* **Material supplied**:
----------
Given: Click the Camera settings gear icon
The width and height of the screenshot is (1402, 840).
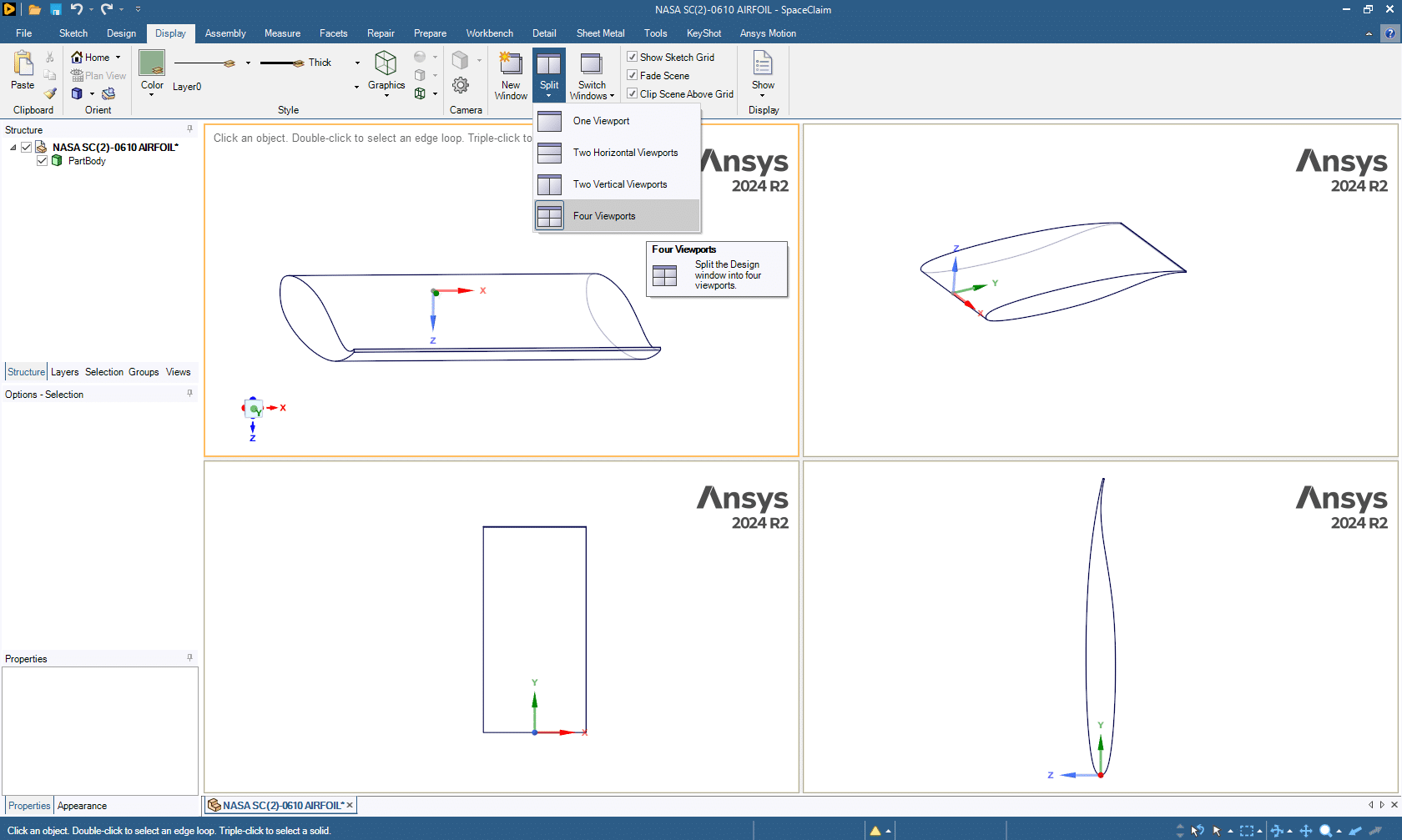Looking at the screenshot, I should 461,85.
----------
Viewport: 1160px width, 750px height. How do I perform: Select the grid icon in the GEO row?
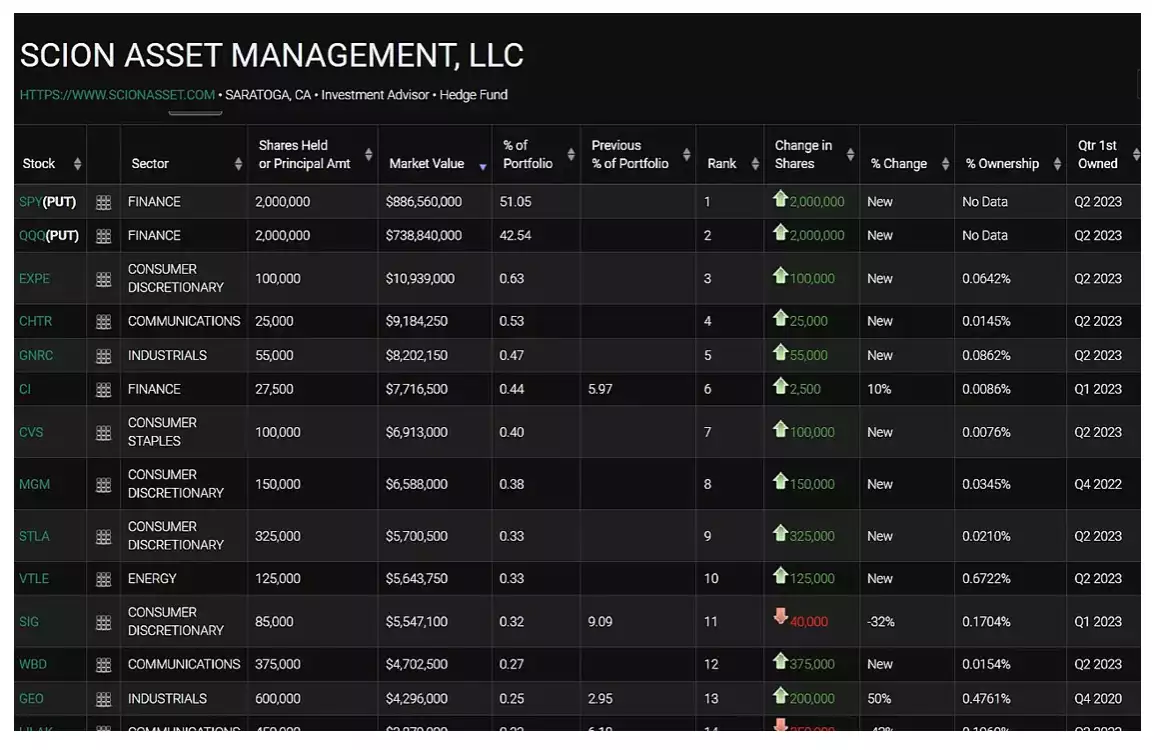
----------
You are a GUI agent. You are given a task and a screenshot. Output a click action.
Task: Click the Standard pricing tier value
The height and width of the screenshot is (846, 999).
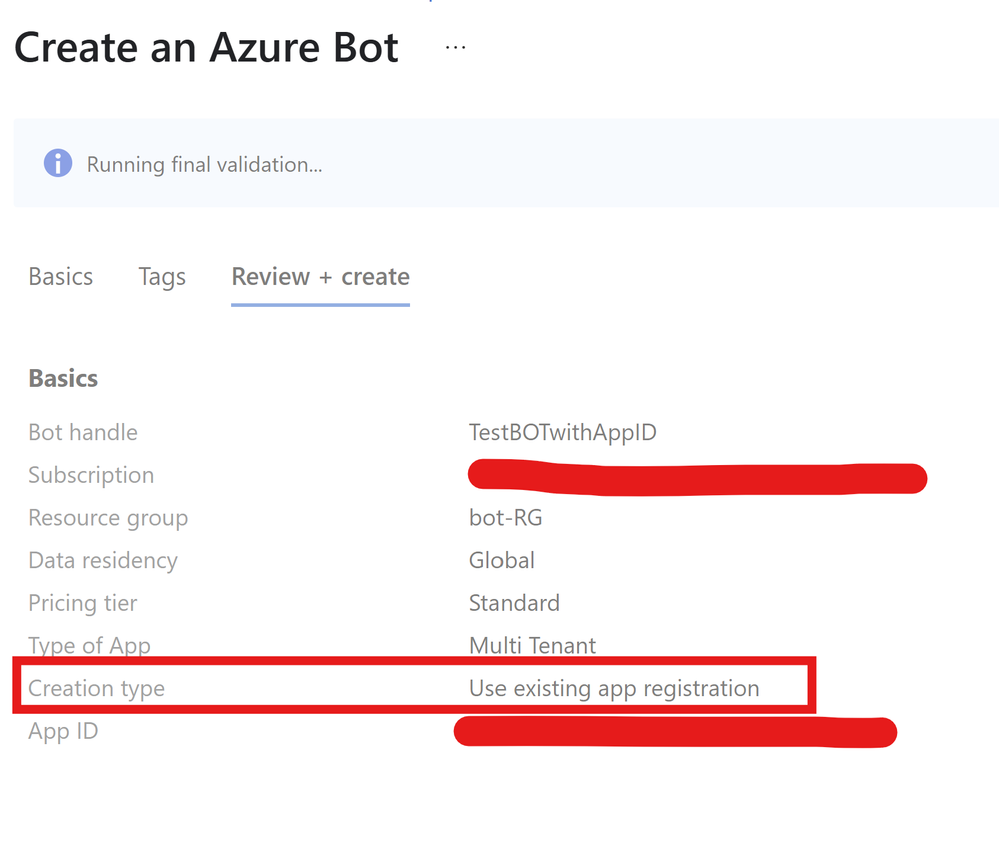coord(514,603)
----------
Your reply is one number: how many lines of the records above contain the word "icon".

* **Your solution**:
2